<<<<

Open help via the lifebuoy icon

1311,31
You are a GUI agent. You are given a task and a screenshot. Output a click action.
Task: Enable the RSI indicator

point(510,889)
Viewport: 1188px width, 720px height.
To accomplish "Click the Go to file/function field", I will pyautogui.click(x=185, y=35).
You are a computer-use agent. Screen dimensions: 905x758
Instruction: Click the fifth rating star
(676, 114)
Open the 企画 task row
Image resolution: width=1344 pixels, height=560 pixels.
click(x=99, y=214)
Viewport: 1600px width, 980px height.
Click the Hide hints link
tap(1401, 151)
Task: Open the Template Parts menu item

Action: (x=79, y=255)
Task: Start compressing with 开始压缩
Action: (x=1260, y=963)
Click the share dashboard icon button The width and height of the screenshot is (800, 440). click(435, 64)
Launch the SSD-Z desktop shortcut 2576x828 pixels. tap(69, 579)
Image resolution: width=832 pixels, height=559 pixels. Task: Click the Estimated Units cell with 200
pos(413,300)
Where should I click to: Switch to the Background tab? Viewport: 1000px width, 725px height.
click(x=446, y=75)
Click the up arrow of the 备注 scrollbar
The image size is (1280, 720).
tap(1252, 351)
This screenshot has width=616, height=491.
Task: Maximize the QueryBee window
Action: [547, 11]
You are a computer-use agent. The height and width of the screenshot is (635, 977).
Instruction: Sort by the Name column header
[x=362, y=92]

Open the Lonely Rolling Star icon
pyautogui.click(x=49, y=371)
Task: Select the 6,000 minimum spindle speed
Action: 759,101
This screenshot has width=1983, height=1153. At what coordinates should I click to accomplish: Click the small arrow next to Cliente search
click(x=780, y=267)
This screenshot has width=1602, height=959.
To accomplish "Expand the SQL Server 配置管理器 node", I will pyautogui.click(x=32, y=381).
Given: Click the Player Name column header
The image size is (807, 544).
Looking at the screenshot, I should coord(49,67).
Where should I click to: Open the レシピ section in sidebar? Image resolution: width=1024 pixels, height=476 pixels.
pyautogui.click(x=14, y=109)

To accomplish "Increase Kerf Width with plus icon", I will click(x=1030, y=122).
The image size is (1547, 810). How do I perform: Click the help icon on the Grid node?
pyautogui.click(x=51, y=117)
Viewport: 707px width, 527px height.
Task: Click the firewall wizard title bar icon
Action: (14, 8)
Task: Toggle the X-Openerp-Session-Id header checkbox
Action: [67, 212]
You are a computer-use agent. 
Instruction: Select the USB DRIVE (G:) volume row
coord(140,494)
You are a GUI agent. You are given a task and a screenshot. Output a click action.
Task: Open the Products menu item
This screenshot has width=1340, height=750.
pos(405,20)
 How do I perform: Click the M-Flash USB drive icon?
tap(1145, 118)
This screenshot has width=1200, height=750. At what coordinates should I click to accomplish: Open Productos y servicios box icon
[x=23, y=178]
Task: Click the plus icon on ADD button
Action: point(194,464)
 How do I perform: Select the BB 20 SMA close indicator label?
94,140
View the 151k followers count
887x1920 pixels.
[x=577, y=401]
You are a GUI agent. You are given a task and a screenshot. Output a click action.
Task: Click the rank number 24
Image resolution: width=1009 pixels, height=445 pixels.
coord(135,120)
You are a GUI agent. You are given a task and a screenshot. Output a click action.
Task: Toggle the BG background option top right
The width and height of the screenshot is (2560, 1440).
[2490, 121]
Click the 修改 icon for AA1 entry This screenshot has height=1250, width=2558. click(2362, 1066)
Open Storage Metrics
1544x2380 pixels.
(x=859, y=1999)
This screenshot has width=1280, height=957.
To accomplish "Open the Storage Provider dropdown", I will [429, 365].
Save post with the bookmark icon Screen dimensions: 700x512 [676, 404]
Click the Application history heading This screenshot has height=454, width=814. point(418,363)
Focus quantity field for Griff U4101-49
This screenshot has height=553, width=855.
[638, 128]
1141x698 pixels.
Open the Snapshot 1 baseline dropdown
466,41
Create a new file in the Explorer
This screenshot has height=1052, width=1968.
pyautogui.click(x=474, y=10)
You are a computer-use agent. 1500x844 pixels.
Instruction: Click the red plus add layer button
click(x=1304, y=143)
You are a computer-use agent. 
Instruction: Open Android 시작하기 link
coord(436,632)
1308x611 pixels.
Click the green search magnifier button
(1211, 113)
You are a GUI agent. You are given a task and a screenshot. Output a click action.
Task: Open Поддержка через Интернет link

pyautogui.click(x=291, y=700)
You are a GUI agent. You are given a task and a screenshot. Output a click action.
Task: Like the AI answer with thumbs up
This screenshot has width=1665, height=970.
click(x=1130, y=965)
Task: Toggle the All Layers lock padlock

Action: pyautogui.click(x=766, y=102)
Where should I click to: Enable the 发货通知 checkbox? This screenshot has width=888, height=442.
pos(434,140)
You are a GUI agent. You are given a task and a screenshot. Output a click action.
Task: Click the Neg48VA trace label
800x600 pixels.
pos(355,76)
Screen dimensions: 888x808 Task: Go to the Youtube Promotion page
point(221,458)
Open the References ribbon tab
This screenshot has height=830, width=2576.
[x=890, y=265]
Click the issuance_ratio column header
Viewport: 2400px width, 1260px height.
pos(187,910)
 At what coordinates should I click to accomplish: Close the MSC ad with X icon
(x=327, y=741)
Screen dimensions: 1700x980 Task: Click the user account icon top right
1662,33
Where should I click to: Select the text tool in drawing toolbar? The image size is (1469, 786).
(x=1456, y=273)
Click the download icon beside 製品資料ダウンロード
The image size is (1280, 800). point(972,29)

>>>>

Reproduce the stretch of records from the line that contains "Click the share" through the line that contains "[x=362, y=92]", copying each line as it stands.

> Exercise answer
Click the share dashboard icon button The width and height of the screenshot is (800, 440). click(435, 64)
Launch the SSD-Z desktop shortcut 2576x828 pixels. tap(69, 579)
Image resolution: width=832 pixels, height=559 pixels. Task: Click the Estimated Units cell with 200
pos(413,300)
Where should I click to: Switch to the Background tab? Viewport: 1000px width, 725px height.
click(x=446, y=75)
Click the up arrow of the 备注 scrollbar
The image size is (1280, 720).
tap(1252, 351)
This screenshot has width=616, height=491.
Task: Maximize the QueryBee window
Action: [547, 11]
You are a computer-use agent. The height and width of the screenshot is (635, 977).
Instruction: Sort by the Name column header
[x=362, y=92]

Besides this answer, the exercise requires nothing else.